* PAGE TEXT
● ● ● ● ●

Sixteen terminally ill cancer patients took part in the researcher's first human trials, in which a small dose of the virus was administered. Some were stabilised and, more importantly, showed no serious side effects from the treatment. Phase two trials are now under way on 63 patients in the US. Once the phase two trials are completed, Viralytics will carry out phase three trials on a larger number of patients.
Shafren said, “It's going to be really personalised medicine… The virus's tolerance profile is much better than all chemotherapies and that, to me, is the big plus. The virus will win hands down on quality of life. There is no doubt that viruses target cancer, there is no doubt that viruses can kill tumours; now, it's the balance of giving the right virus to the right patient. That's the secret - it's going to be who gets the delivery right.”
The chief executive of the Cancer Council Australia, Ian Olver, believes the research is encouraging and is keenly watching developments. “It's a clever way of targeting a tumour,” he said. “The virus infects tumours with particular molecules in them. It has been discovered the molecules are in higher concentrations in some tumours than they are in the rest of the cells in the body. That allows you to target the treatment. But, as always, the proof of the pudding is in the eating. Will it kill tumours as they expect it will? The question is, will it kill every last cell in the tumour? That's what you need to get a cure.”

● ● ● ● ●

* GIVEN DATA
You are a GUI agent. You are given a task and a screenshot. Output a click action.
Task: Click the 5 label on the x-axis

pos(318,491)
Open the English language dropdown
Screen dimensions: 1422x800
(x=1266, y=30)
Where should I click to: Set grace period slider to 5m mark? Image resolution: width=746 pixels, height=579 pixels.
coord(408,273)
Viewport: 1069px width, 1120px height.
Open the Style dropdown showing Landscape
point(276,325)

● ● ● ● ●

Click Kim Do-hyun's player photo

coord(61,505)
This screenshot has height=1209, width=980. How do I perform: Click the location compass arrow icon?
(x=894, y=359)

● ● ● ● ●

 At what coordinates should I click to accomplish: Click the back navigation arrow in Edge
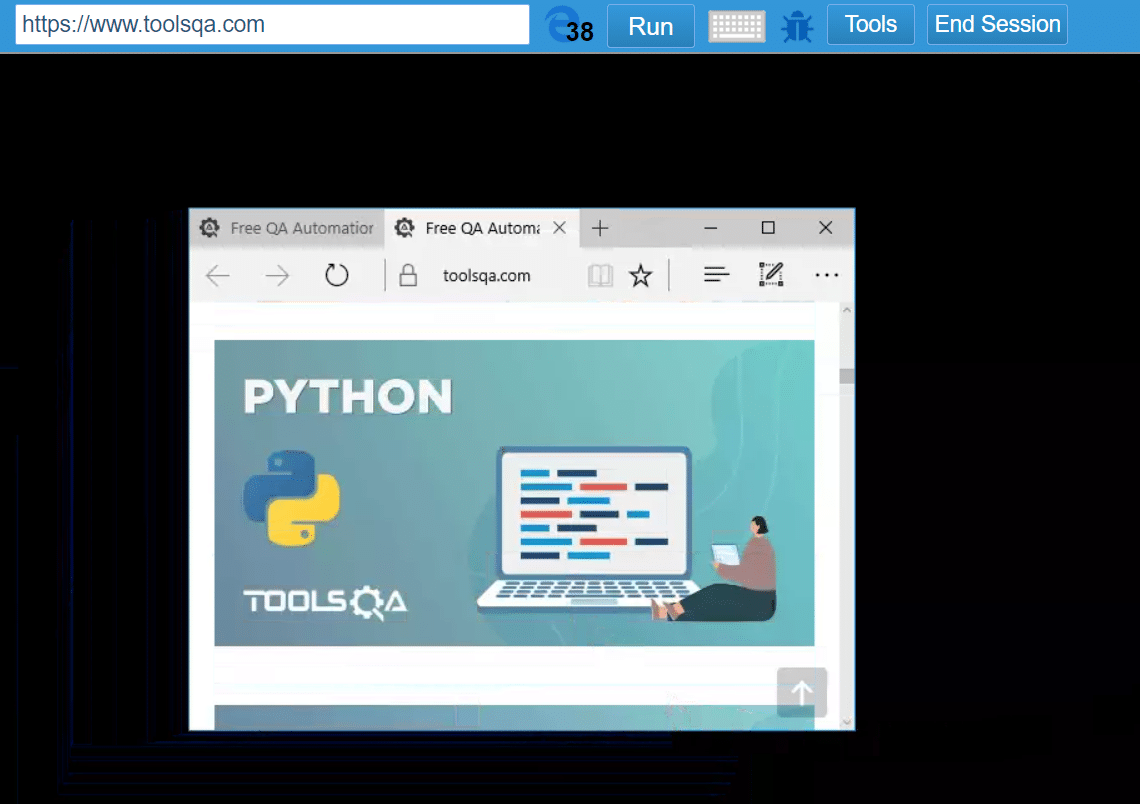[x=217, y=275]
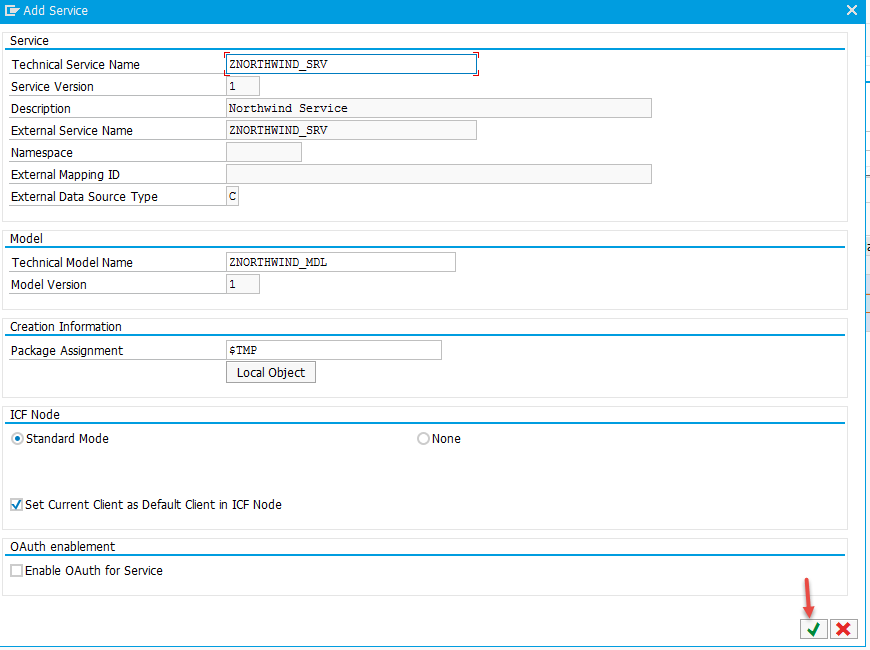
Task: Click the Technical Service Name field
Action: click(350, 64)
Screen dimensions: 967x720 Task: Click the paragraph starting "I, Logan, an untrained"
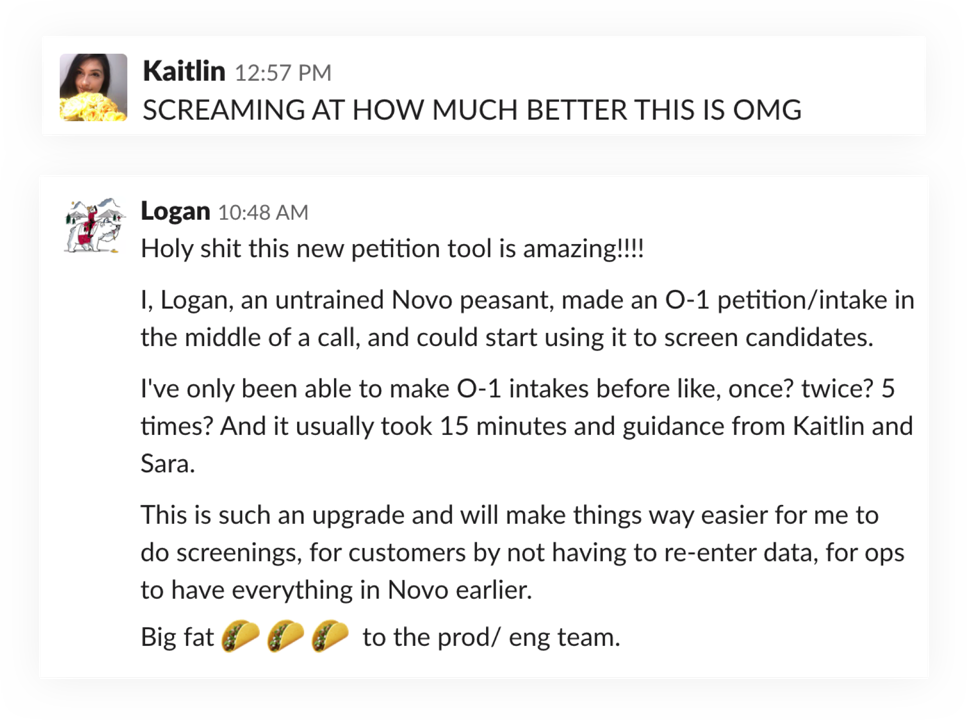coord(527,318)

● ● ● ● ●

* TASK BRIEF
Copy out the entire text about the cancer-fighting virus trials word for word. The records have nothing to do with what follows.

* RESULT OF THIS TASK
Sixteen terminally ill cancer patients took part in the researcher's first human trials, in which a small dose of the virus was administered. Some were stabilised and, more importantly, showed no serious side effects from the treatment. Phase two trials are now under way on 63 patients in the US. Once the phase two trials are completed, Viralytics will carry out phase three trials on a larger number of patients.
Shafren said, “It's going to be really personalised medicine… The virus's tolerance profile is much better than all chemotherapies and that, to me, is the big plus. The virus will win hands down on quality of life. There is no doubt that viruses target cancer, there is no doubt that viruses can kill tumours; now, it's the balance of giving the right virus to the right patient. That's the secret - it's going to be who gets the delivery right.”
The chief executive of the Cancer Council Australia, Ian Olver, believes the research is encouraging and is keenly watching developments. “It's a clever way of targeting a tumour,” he said. “The virus infects tumours with particular molecules in them. It has been discovered the molecules are in higher concentrations in some tumours than they are in the rest of the cells in the body. That allows you to target the treatment. But, as always, the proof of the pudding is in the eating. Will it kill tumours as they expect it will? The question is, will it kill every last cell in the tumour? That's what you need to get a cure.”